START INFORMATION PROVIDED
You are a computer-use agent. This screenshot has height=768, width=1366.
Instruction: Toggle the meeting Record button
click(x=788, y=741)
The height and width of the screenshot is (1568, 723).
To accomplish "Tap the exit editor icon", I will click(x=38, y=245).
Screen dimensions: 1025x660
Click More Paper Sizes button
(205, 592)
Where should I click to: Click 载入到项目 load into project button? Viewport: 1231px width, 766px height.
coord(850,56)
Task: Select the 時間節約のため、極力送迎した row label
END INFORMATION PROVIDED
START INFORMATION PROVIDED
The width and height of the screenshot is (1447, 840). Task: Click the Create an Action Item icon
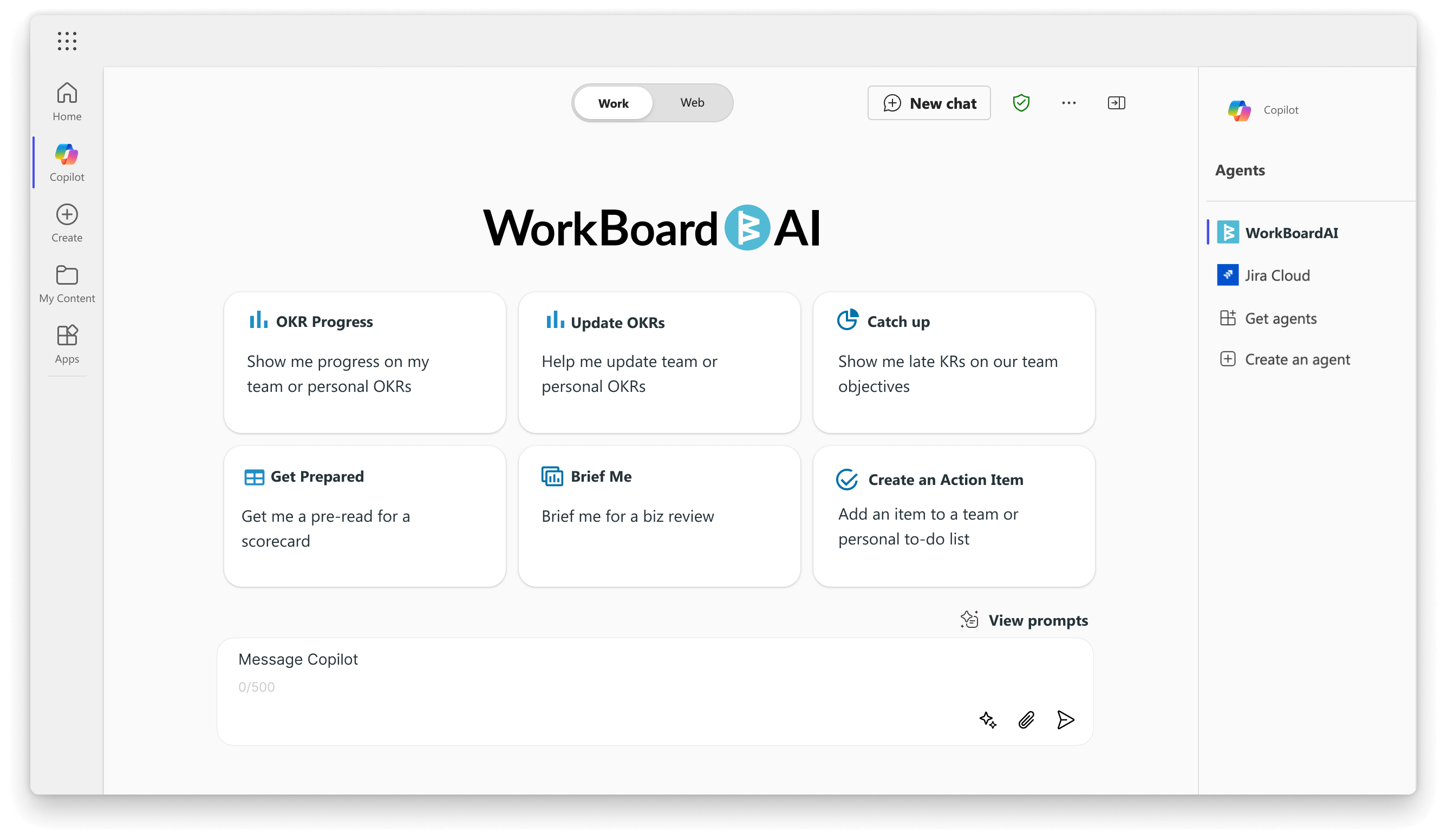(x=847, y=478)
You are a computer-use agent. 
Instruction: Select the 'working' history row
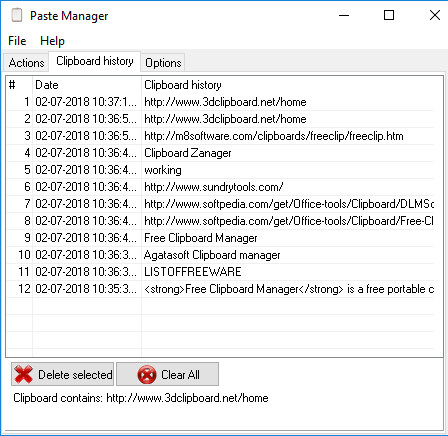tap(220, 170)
END INFORMATION PROVIDED
START INFORMATION PROVIDED
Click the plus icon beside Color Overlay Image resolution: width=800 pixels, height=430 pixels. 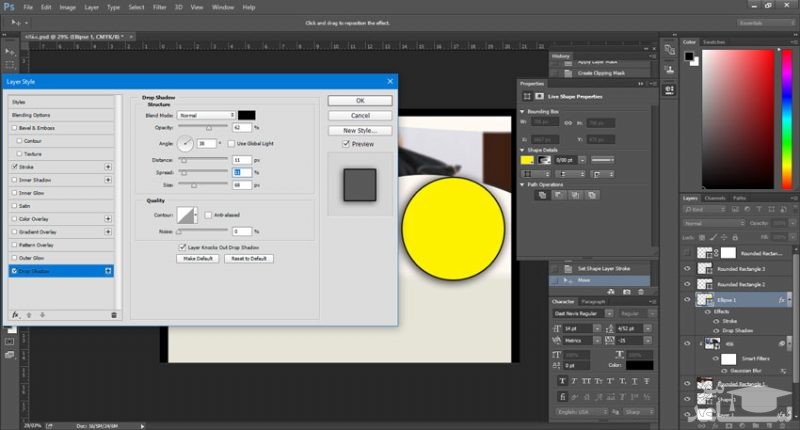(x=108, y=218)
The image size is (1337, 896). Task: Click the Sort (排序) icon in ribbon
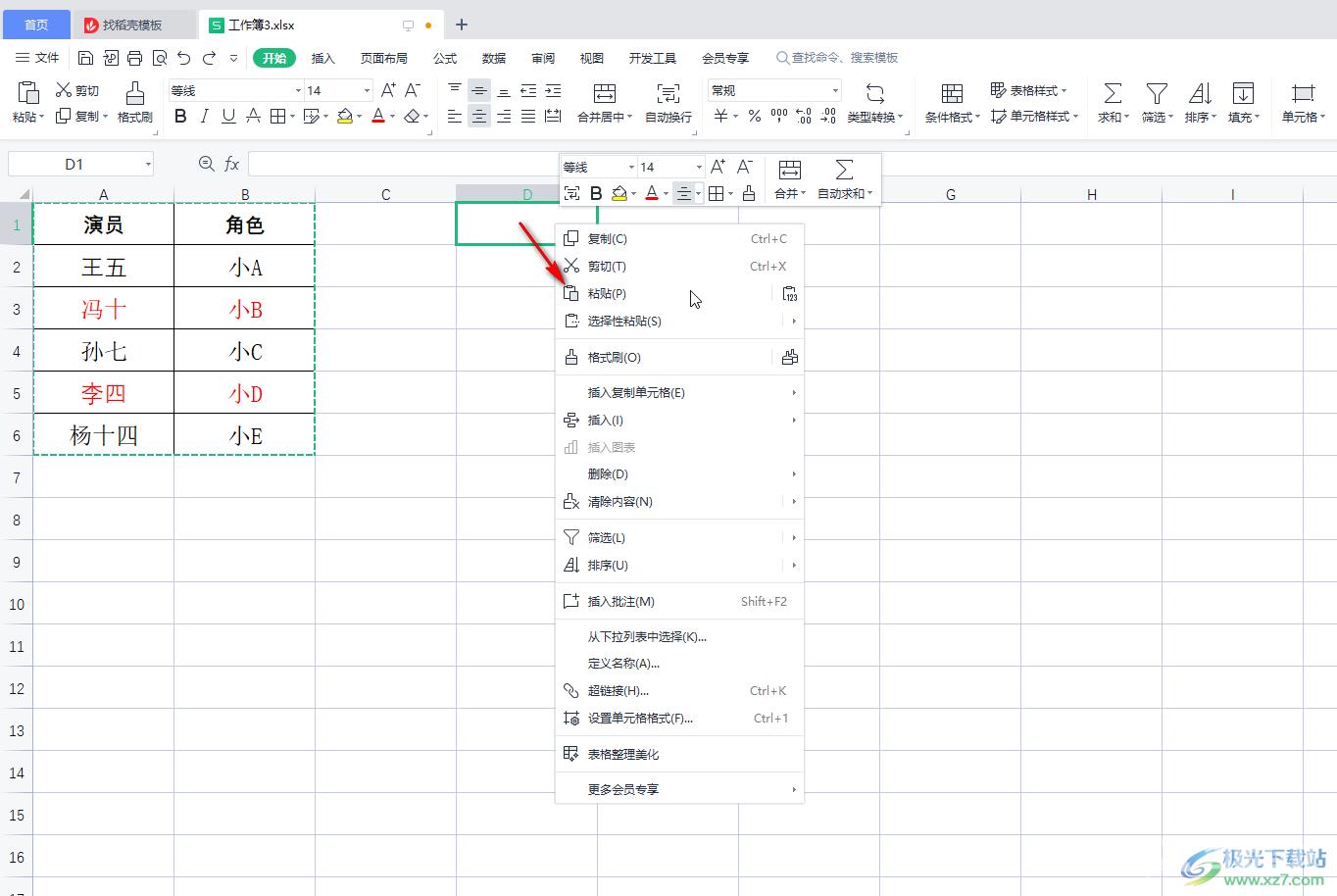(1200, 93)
END INFORMATION PROVIDED
__YOUR GOAL__. Output only an exact transcription of the lines above from the one with "You are a computer-use agent. This" up to and including the one with "Task: Select the 時間節約のため、極力送迎した row label".

__SOLUTION__.
You are a computer-use agent. This screenshot has height=768, width=1366.
Instruction: Toggle the meeting Record button
click(x=788, y=741)
The height and width of the screenshot is (1568, 723).
To accomplish "Tap the exit editor icon", I will click(x=38, y=245).
Screen dimensions: 1025x660
Click More Paper Sizes button
(205, 592)
Where should I click to: Click 载入到项目 load into project button? Viewport: 1231px width, 766px height.
coord(850,56)
Task: Select the 時間節約のため、極力送迎した row label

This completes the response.